Iranian Ambassador Ali Akbar Salehi signed an additional protocol to the nuclear Non-Proliferation Treaty (NPT) at a ceremony at the Vienna headquarters of the UN nuclear watchdog, the International Atomic Energy Agency (IAEA).
"Iran has turned a new leaf," said IAEA director general Mohamed ElBaradei, who has urged that the accord was the only way for Tehran to prove that its atomic programme is purely peaceful.
"The protocol is an important tool for establishing confidence... to determine that the Iranian nuclear programme is totally peaceful... we will have the legal right to inspect all the installations and sites of Iran."
The inking came two months after the IAEA threatened to present its concerns over Iran's nuclear programme to the UN Security Council, which could impose sanctions.
"This is the opportunity for Iran to break a vicious circle that has been going on for 20 years," ElBaradei said.
Salehi told reporters: "It is a landmark event, I hope that now my country will not be exposed anymore to unfair and politically motivated accusations."
The Islamic republic has been accused by the United States of secretly trying to develop atomic weapons.
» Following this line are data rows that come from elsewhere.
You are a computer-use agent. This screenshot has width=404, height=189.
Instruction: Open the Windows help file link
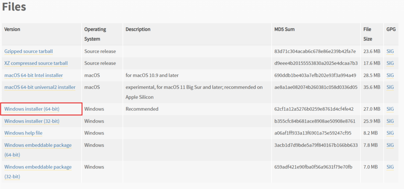(23, 133)
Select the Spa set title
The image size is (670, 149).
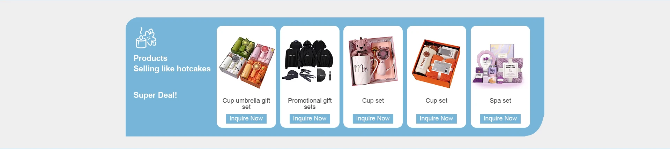(x=500, y=101)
In November the IAEA adopted a resolution condemning it for 18 years of covert nuclear activity.
Iran had long resisted signing the additional protocol but made an about-face under intense diplomatic pressure in October when the foreign ministers EU countries Britain, France and Germany visited the country.
Tehran then agreed to sign the additional protocol, hand over full details of its activities and suspend uranium enrichment.
The European Union Thursday welcomed the decision to sign, as did Russia, which is building Iran's first nuclear power reactor at Bushehr, in the southwest of the country.
"I welcome the signature today by Iran of the IAEA additional protocol as an important step in building international confidence about the peaceful nature of Irans nuclear programme," EU foreign policy envoy Javier Solana said.
The United States, for its part, said accession to the protocol "is only one step toward resolving the remaining open questions about Iran's nuclear programme."
"Given Iran's nearly two decades of deception, rigorous verification of the protocol's implementation by IAEA inspectors over a period of several years will be critical," Kenneth Brill, the US ambassador to the IAEA, said.
The 1997 protocol -- the international community's most powerful tool to curb the proliferation of nuclear arms -- obliges countries to provide the agency with much more precise information about their nuclear activities than is required under the NPT, which took effect in 1970.
And it authorises the IAEA to carry out more intrusive inspections of nuclear facilities.
Under the agreement, states commit to giving IAEA inspectors information about, and short-notice access to, all parts of their nuclear fuel cycle.
They must also offer access to any location where nuclear material is or may be present, and the IAEA may give as little as two hours' notice before it visits a site.
Iran's supreme leader Ayatollah Ali Khamenei, who has the final say on all matters of state, has given his blessing to the additional protocol.
This has eased fears that ratification could fall victim to bickering between conservatives and reformists, despite some influential conservativ suggesting Iran pull out of the NPT.
The face-saving spin put on the climbdown in politically-torn Tehran is that the country has secured its right to generate nuclear energy and that the IAEA will not violate national sensibilities.
ElBaradei Thursday hinted that Iran could be rewarded with the lifting of a long-standing ban on importing nuclear equipment.
The inking of the protocol "could ease the export of nuclear technology by the European countries," he said.